Veness no hizo ningún comentario, pero su expresión pareció encerrarse en sí misma.
—Claro—Pareció como si lamentara haber hecho la invitación, Índigo deseó con toda el alma haber podido rehusarla sin causarle impresión equívoca—. Te deseo buenas noches, pues. —Su sonrisa seguía siendo afectuosa, pero impregnada de pesar—. Que duermas bien.
Cuando la puerta se cerró detrás de Veness, Índigo se llevó las palmas de las manos a la frente y suspiró con fuerza.
«Lo he disgustado», dijo a Grimya en silencio, llena de tristeza. «Era lo último que deseaba hacer. Pero no podía decirle la verdad, Grimya. No podía.»
«A lo mejor habría sido más fácil ser sincera», repuso Grimya, vacilante. «Le caes bien, y parece una vergüenza dejar que piense que no deseas ser su amiga.»
Habían dejado de oírse las pisadas de Veness. Una tabla del suelo crujió sobre sus cabezas y, juzgando que éste había llegado al piso superior y ya no podía oírlas, Índigo habló en voz alta.
—Lo sé, cariño. Pero en cierto modo no quiero hacer amistad con él. Existen demasiados escollos.
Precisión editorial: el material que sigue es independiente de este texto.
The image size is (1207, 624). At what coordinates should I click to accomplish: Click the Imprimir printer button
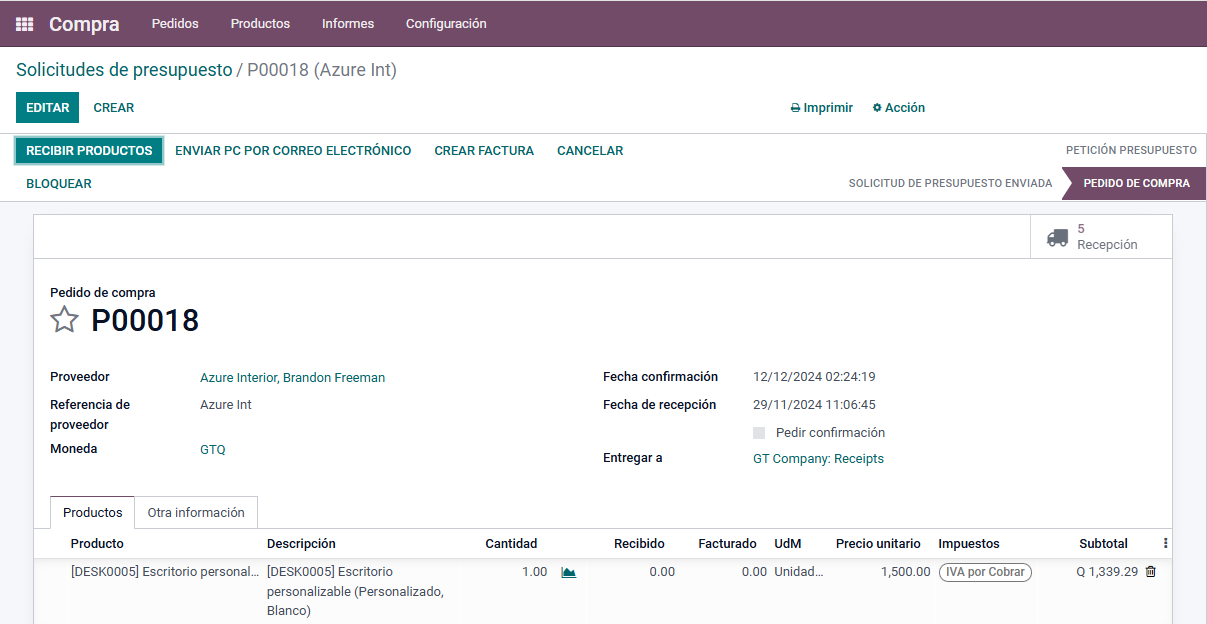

«¿Porque se parece a Fenran?»
—Sí. Y además quizás haya otros motivos. No quisiera que pensara... —Su voz se apagó, y Grimya inquirió:
«¿Pensara qué?»
Índigo sacudió la cabeza.
—No lo sé. Probablemente estoy yendo demasiado deprisa y demasiado lejos. Es sólo que... no quiero que haya el menor peligro de un malentendido. —Bajó las manos y se quedó mirándolas—. Ojalá la ventisca no nos tuviera atrapadas aquí. Sería mejor para todo el mundo si pudiéramos abandonar esta casa.
Con cierta reluctancia, Grimya volvió la cabeza para mirar la repisa de la chimenea.
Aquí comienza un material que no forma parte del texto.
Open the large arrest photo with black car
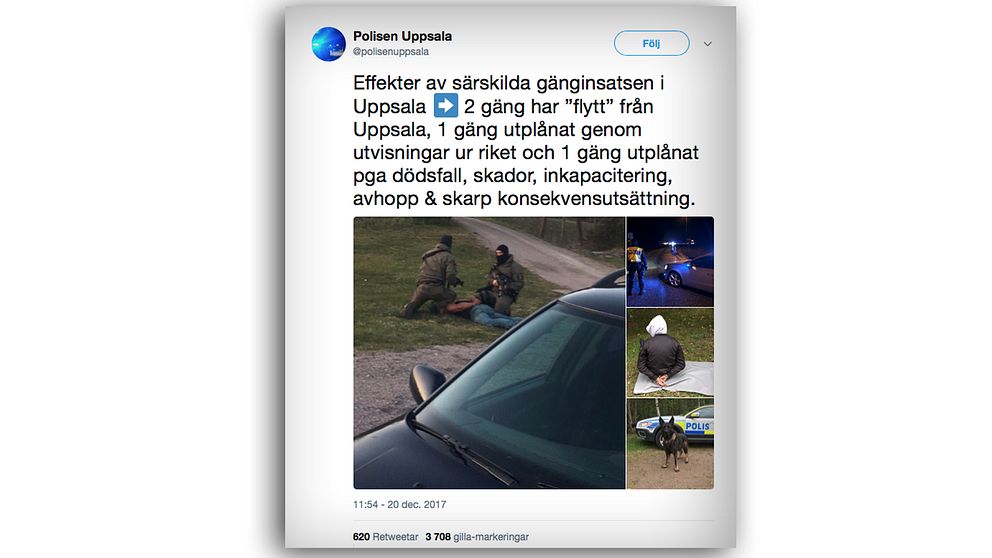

«Sí», dijo. «Quizá sería mejor.» Vaciló, luego decidió que debía expresar aquello que acechaba como el olor de una tormenta aproximándose en la parte más recóndita de su mente. «Pero me temo que sea algo más que la ventisca lo que nos retenga aquí.»
—¿Qué quieres decir?
«Creo que sabes lo que quiero decir. También tú has estado pensándolo aunque has intentado fingir lo contrario.» Se produjo otro silencio, y al ver que Índigo no hablaba, la loba añadió: «Estudié con más atención el escudo mientras Veness nos contaba su historia. Hay lugares donde la superficie puede verse todavía entre la suciedad. No sé de qué metal está hecho pero su color es plateado.»